This program is for college graduates from December 2016 or May 2017. For internal purposes this posting should be used to refer external candidates only. As one of the world's leading reinsurance companies, Munich Re is dedicated to training all employees to reach the highest levels of insurance and reinsurance knowledge and to bringing that knowledge and expertise to our clients. The International Graduate Trainee Programme is one way of accomplishing this critical goal. The program offers a comprehensive training program for college graduates. Successful Predictive Analytics track candidates will complete a two year program which includes classroom (20%) and hands-on (80%) training leading to careers in Predictive Analytics. This is a leadership development program providing participants technical training, business skills training and experiential training in a broad range of departments throughout the Company.

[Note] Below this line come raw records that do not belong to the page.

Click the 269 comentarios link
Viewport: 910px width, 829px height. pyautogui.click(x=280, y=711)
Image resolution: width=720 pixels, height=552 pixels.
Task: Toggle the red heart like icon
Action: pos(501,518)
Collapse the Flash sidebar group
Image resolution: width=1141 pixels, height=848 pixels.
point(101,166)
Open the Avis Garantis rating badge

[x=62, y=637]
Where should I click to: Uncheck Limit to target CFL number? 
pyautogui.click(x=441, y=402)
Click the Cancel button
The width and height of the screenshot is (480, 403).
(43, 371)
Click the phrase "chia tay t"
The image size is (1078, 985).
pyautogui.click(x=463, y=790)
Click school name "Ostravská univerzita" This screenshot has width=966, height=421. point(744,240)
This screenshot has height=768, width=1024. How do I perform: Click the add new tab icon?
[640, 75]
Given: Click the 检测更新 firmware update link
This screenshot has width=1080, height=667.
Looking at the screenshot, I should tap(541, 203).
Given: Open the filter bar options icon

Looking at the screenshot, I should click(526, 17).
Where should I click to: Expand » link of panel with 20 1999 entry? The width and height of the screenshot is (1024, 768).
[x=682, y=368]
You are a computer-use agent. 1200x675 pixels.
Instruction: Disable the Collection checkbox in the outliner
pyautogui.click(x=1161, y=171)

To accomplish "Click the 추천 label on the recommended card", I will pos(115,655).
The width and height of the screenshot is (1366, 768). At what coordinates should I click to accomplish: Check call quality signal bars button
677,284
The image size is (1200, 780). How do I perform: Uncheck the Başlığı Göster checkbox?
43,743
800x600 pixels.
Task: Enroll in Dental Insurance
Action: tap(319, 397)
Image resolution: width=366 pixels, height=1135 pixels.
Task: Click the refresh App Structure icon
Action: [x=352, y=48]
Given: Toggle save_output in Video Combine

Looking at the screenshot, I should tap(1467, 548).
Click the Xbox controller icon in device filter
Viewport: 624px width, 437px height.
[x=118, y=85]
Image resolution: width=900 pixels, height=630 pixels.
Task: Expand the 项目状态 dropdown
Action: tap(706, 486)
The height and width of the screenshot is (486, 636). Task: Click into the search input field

Attend scheduled classroom training.
• Participates actively in the presentation/discussion. • Demonstrates that (s)he has read the pre-reading material, if applicable. • Asks questions which demonstrate interest in developing a full understanding of the material.
Actively participate in various scheduled rotational assignments.
• Reviews rotation guide with rotation manager/specialist to assure that expectations are consistent. • Asks questions which demonstrate interest in developing a full understanding of the subject matter/techniques. • Completes assigned work/tasks in a correct, timely and thorough fashion.
Passes selected industry exams.
• Those pursuing the Predictive Analytics Track will have the option of completing: ·Two actuarial exams during the two-year program or ·Completing 12 credit hours per semester of graduate level classes on topics approved by manager (with paid study time allowed) or 6 credit hours per semester (without paid study time) ·Earning the online designation through coursera.org “Machine Learning” offered by U. of Washington
Applicants should be graduating December 2016 or May 2017.
Your submission must be received by October 15, 2016 to be considered.